TASK STATEMENT – Format every line of the records below as a numbered list, skipping blank lines and leaving out the pictures.

DATA SUPPLIED –
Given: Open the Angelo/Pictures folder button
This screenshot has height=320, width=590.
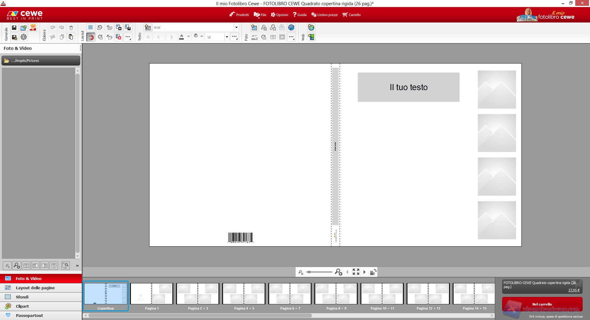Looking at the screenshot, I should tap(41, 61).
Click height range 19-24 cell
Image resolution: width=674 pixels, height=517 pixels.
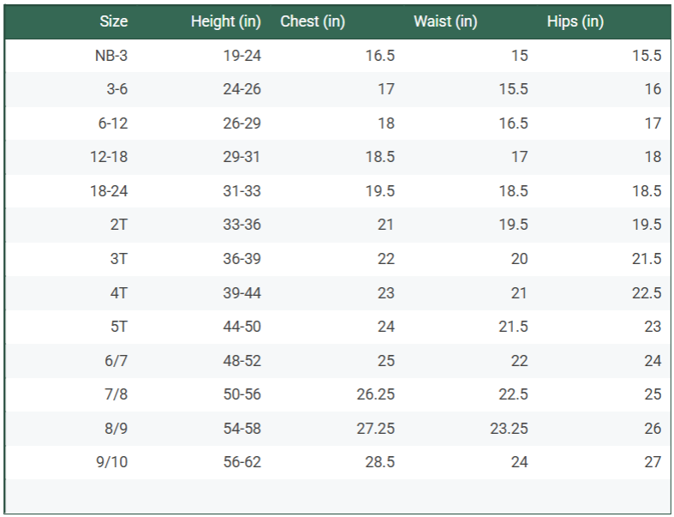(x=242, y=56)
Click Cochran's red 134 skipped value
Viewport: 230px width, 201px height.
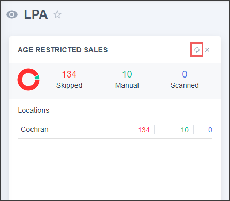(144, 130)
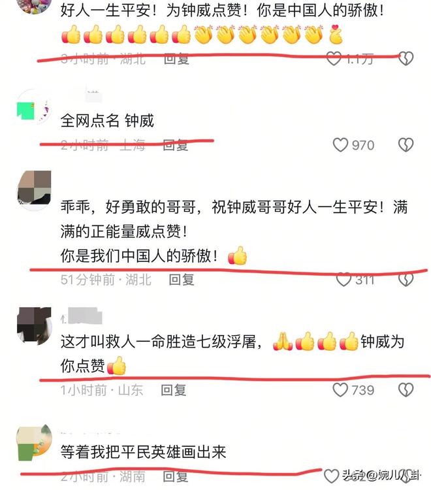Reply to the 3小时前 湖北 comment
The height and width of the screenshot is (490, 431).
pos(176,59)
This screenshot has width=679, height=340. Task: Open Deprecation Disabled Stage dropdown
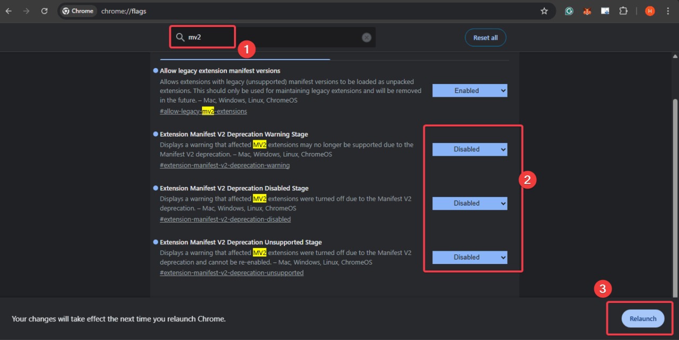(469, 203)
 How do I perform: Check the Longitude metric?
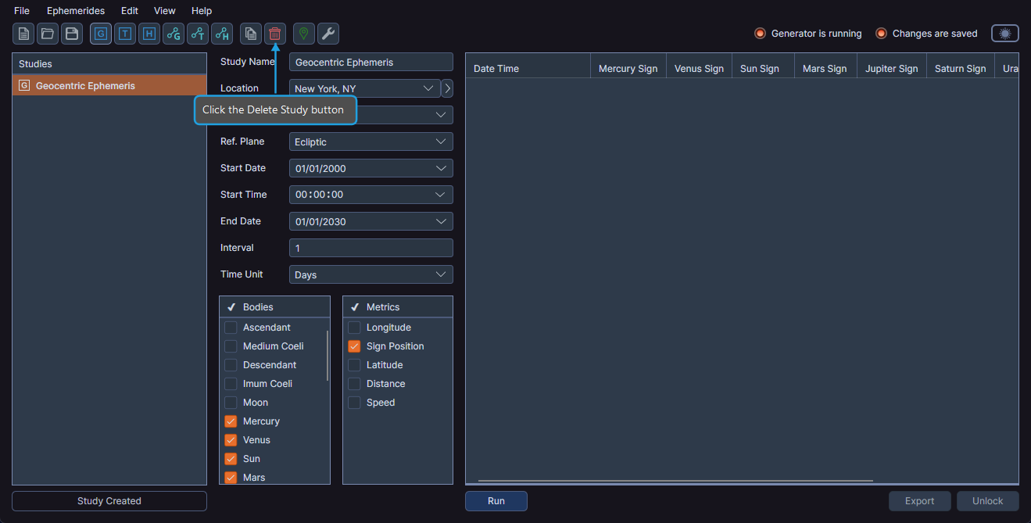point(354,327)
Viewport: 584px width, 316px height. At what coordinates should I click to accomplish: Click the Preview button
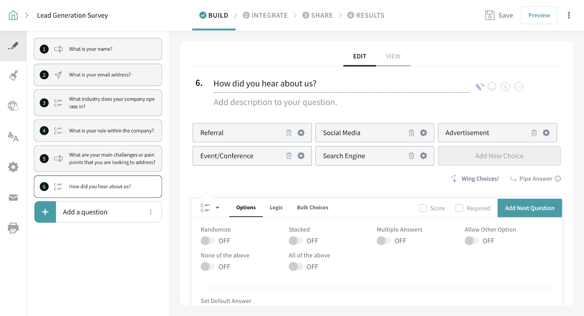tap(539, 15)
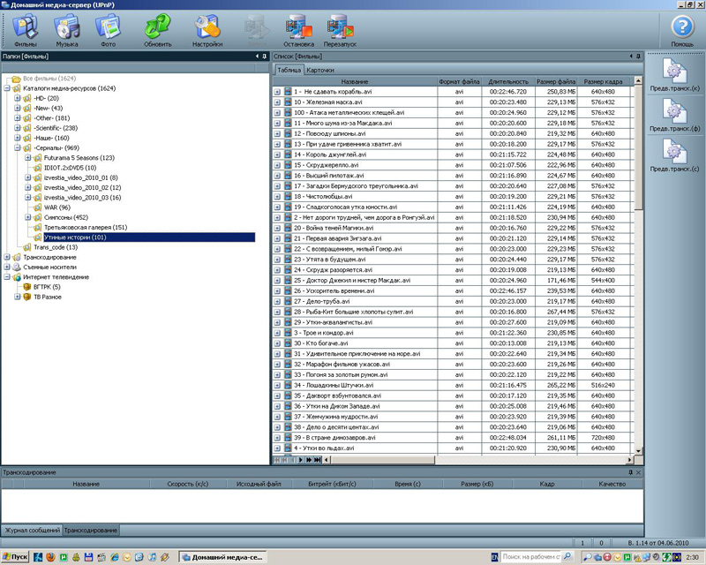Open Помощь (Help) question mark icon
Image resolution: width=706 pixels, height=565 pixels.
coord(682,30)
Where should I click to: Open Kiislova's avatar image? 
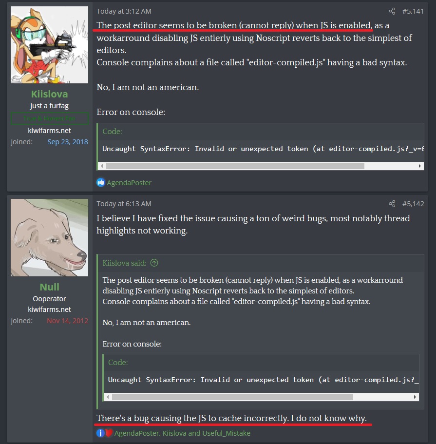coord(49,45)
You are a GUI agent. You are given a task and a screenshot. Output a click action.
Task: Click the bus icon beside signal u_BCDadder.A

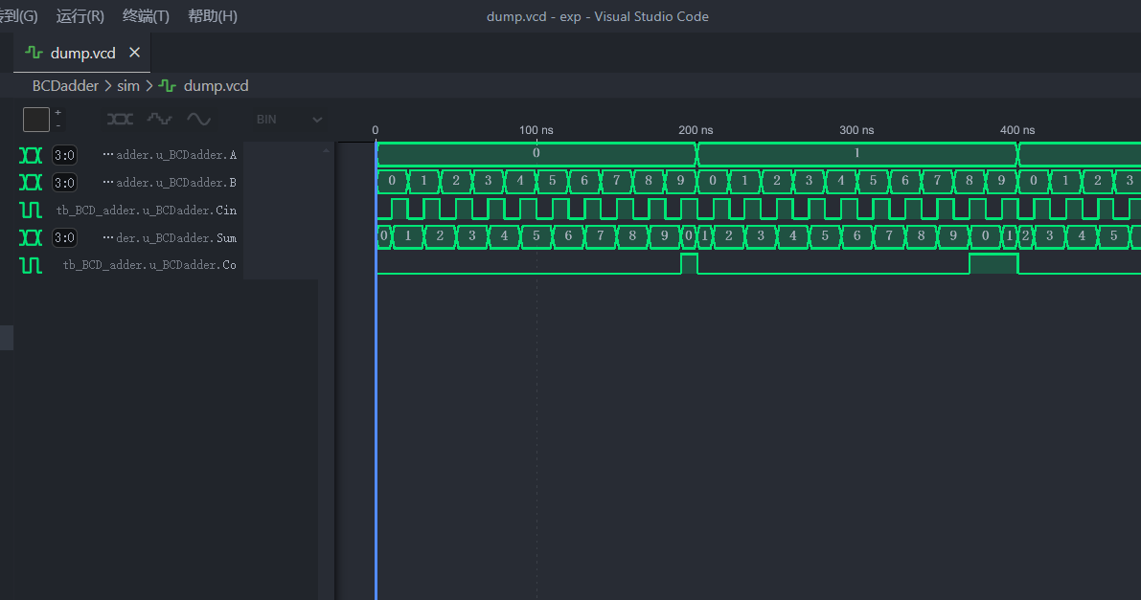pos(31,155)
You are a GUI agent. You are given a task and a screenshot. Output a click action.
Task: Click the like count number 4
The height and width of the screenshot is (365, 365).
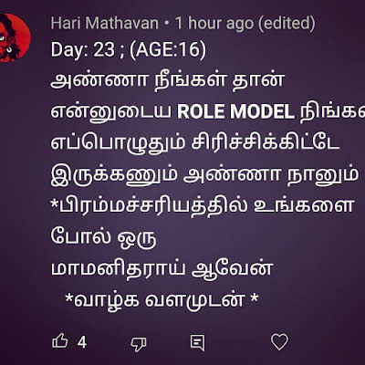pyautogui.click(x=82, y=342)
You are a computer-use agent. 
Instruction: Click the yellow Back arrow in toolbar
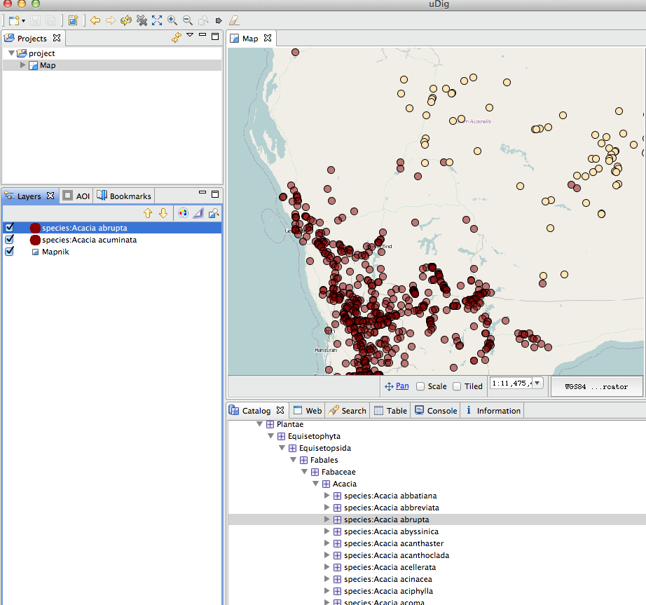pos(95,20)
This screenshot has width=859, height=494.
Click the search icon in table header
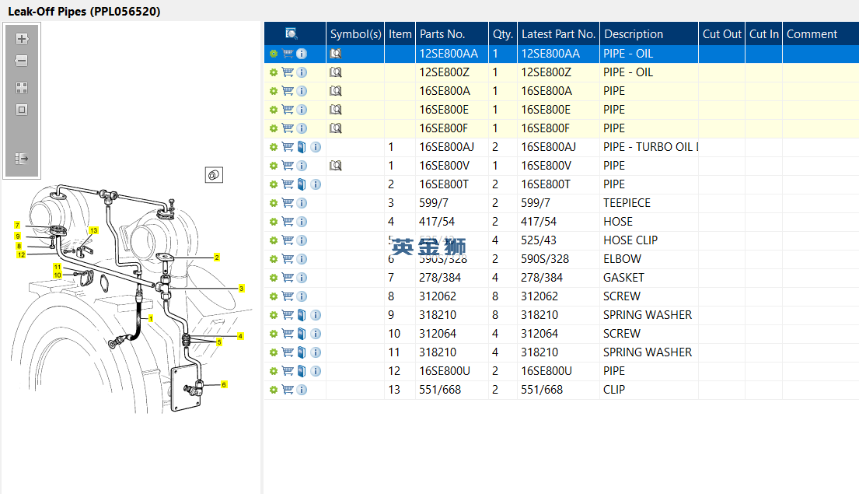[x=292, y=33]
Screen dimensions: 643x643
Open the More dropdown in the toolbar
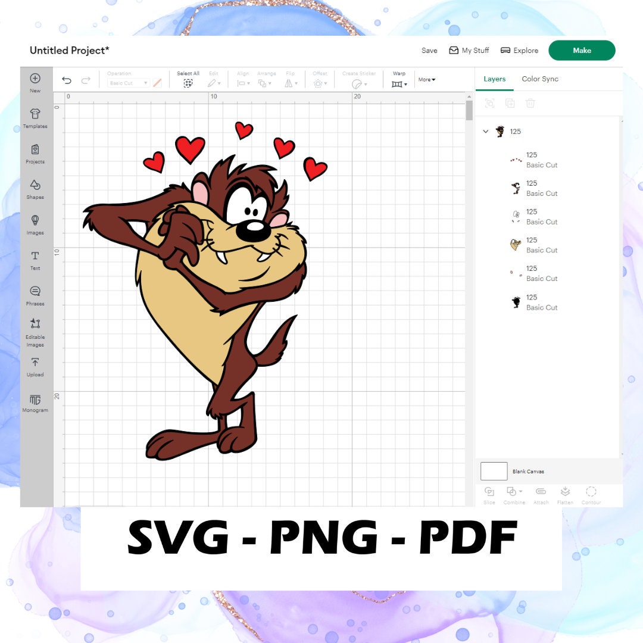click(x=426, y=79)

EXPECTED OUTPUT –
1. Given: Open the Angelo/Pictures folder button
2. This screenshot has height=320, width=590.
3. Looking at the screenshot, I should tap(41, 61).
4. Click height range 19-24 cell
5. Image resolution: width=674 pixels, height=517 pixels.
6. (x=242, y=56)
7. Click Cochran's red 134 skipped value
8. Viewport: 230px width, 201px height.
9. (144, 130)
10. Reply to the 3小时前 湖北 comment
11. The height and width of the screenshot is (490, 431).
12. pos(176,59)
13. This screenshot has width=679, height=340. Task: Open Deprecation Disabled Stage dropdown
14. (469, 203)
15.  How do I perform: Check the Longitude metric?
16. point(354,327)
17. Viewport: 584px width, 316px height. At what coordinates should I click to accomplish: Click the Preview button
18. tap(539, 15)
19. Open Помощь (Help) question mark icon
20. Image resolution: width=706 pixels, height=565 pixels.
21. coord(682,30)
22. Where should I click to: Open Kiislova's avatar image? 
23. coord(49,45)
24. You are a GUI agent. You are given a task and a screenshot. Output a click action.
25. Task: Click the bus icon beside signal u_BCDadder.A
26. pos(31,155)
27. You are a GUI agent. You are given a task and a screenshot. Output a click action.
28. Task: Click the like count number 4
29. The height and width of the screenshot is (365, 365).
30. pyautogui.click(x=82, y=342)
31. You are a computer-use agent. 
32. Instruction: Click the yellow Back arrow in toolbar
33. pos(95,20)
34. This screenshot has width=859, height=494.
35. Click the search icon in table header
36. [x=292, y=33]
37. Screen dimensions: 643x643
38. Open the More dropdown in the toolbar
39. click(x=426, y=79)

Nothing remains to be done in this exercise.